À la MABA : Qu'est-ce que la vérité

Par David Oggioni10 janvier 2019In Articles, Paris, 2019, Revue #21

L’ère des infox et de la post-vérité, face à l’émergence des phénomènes de délation #meetoo, et climato-scepticismes réchauffés, nous ramène par censures, diffamations, insinuations, et autres calomnies, à l’âge des chasses aux sorcières – terme tweeté en moyenne 7 fois par mois par Trump1. Devant ces dérives observées planétairement, la MABA propose des éléments afin que chacun puisse réévaluer sa position, notamment en actualisant l’image et la place de la femme, face aux enjeux économiques et écologiques, mais également au regard de la régression de l’accès à l’IVG ou à l’augmentation des actes homophobes – il existe une branche des gender studies intitulée witch studies.

Jonathan Martin expérimente nos supputations via le prisme de jeunes femmes accomplissant des gestes quotidiens, tels des rites assimilables à des incantations de sorcières, mettant en scène l’altération de nos perceptions.

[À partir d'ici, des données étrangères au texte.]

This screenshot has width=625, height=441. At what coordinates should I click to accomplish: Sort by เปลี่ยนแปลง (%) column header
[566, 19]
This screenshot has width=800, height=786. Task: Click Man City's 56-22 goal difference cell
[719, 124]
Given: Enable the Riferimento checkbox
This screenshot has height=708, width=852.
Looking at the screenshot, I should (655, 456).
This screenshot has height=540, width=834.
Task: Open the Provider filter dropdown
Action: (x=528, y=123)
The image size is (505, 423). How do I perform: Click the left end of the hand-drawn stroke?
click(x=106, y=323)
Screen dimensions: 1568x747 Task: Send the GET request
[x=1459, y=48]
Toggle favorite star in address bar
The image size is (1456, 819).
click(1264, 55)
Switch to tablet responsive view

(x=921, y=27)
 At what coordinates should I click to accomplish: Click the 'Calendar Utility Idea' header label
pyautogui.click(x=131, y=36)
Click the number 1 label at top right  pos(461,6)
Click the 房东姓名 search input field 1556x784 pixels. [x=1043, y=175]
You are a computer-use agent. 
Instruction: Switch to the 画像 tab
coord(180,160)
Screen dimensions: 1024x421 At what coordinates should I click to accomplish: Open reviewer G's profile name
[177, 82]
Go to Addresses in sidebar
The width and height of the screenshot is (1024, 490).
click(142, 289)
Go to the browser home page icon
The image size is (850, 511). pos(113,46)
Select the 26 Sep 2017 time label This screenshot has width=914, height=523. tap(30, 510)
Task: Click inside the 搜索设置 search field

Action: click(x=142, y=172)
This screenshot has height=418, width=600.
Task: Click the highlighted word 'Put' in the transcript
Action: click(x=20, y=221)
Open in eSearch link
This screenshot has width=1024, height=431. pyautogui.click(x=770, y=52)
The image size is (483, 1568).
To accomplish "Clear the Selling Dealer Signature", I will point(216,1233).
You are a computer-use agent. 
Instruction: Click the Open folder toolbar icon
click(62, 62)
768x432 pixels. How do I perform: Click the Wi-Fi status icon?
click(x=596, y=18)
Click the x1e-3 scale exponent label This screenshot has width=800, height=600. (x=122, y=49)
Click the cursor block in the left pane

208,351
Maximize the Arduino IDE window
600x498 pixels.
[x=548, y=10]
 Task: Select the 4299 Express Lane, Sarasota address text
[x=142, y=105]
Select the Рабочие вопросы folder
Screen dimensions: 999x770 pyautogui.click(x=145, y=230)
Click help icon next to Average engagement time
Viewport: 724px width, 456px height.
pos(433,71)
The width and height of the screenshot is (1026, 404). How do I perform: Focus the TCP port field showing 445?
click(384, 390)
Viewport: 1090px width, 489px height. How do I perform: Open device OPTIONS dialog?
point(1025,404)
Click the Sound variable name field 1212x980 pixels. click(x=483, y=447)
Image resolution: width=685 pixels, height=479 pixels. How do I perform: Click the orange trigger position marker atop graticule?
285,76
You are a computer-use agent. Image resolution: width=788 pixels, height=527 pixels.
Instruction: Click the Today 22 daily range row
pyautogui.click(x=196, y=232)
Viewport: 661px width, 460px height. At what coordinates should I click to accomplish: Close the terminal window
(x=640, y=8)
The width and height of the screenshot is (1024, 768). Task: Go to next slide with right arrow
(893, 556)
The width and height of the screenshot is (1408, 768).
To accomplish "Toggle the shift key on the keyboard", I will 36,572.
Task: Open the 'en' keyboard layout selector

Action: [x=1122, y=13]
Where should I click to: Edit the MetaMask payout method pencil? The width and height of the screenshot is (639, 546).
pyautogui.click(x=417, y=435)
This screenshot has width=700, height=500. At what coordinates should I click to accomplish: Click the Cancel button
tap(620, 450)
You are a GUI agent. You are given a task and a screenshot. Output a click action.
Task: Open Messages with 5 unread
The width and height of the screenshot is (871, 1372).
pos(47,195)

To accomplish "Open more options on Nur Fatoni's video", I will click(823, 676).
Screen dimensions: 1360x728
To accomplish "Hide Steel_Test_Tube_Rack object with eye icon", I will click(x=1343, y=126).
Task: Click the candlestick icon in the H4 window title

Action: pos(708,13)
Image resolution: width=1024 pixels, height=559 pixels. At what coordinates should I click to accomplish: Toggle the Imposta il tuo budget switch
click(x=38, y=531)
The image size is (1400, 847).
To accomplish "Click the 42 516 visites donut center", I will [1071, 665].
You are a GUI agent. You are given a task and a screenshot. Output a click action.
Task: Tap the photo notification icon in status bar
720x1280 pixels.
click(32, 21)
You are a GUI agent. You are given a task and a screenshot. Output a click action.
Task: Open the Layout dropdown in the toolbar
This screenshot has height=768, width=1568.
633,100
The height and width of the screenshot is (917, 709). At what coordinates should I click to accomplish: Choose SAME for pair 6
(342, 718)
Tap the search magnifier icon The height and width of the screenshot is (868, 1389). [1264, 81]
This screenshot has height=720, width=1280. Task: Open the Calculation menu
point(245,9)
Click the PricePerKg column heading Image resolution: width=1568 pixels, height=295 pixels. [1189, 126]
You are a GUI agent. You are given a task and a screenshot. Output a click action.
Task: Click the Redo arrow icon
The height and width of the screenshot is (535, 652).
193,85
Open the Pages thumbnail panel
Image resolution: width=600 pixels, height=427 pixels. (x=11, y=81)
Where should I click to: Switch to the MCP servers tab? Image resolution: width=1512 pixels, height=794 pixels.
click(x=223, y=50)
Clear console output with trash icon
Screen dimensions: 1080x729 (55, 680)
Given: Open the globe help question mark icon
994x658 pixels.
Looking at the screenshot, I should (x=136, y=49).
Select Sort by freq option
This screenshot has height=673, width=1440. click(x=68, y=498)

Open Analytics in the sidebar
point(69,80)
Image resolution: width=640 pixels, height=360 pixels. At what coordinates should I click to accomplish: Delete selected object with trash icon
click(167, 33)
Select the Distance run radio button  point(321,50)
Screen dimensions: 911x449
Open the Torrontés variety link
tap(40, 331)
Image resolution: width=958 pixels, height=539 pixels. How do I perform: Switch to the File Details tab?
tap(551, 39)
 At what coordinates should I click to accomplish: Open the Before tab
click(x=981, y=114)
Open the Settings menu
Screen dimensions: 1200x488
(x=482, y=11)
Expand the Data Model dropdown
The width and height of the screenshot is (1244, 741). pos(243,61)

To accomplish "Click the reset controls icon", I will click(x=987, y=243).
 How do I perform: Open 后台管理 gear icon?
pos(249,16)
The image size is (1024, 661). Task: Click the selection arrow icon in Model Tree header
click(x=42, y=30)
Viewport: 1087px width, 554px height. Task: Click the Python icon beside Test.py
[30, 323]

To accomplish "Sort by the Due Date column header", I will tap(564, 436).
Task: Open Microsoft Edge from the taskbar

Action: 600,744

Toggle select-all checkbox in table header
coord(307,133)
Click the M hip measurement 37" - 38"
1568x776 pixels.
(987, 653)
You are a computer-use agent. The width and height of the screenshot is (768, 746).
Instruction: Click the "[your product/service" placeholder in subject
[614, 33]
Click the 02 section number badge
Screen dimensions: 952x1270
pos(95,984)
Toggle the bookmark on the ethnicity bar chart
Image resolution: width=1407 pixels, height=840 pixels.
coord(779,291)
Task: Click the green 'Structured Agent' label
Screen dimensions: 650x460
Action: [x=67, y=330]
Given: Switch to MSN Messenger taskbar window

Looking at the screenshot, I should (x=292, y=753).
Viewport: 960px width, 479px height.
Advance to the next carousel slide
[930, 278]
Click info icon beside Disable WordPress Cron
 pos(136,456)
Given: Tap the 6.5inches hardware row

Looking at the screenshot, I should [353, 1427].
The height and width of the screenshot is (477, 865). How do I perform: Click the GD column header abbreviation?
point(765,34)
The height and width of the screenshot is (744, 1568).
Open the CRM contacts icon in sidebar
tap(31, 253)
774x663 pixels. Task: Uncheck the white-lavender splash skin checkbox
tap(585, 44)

A l’aide de vapeur d’eau qui s’échappe d’un chaudron, Nina Cannel nous envoûte en jouant les alchimistes : les sacs de ciments posés à terre vont petit à petit se métamorphoser sous nos yeux.

Ilanit Illouz se saisit de paysages de la mer Morte, frontière entre plusieurs états subissant de plein fouet des enjeux géopolitiques, déclenchant sans sortilèges aucuns, dessèchements et effondrements des sols, révélant l’osmose entre écologie et économie au-delà de tout subjectivisme et prophétisme.       

Gaia Vincensini assume la pratique de médium, associé traditionnellement à l’image féminine : elle brode des storytelling, reliant désirs de luxe, monde de l’art, institutions culturelles et banques.

Marijke De Roover s’interroge, en Médée burlesque et chantante, sur le besoin de maternité du point de vue queer, allant jusqu’à l’auto-culpabilisation sur la reproduction de l’hétéronormativité : sa vidéo vise à ce que toutes les vérités soient dites.

En amont, Meris Angioletti invite un dessinateur judiciaire à retranscrire une nuit de lecture de romancières gothiques britanniques du XIXe aux récits envoûtants, renversant l’esprit des réquisitoires inquisiteurs dont ne restent que les textes.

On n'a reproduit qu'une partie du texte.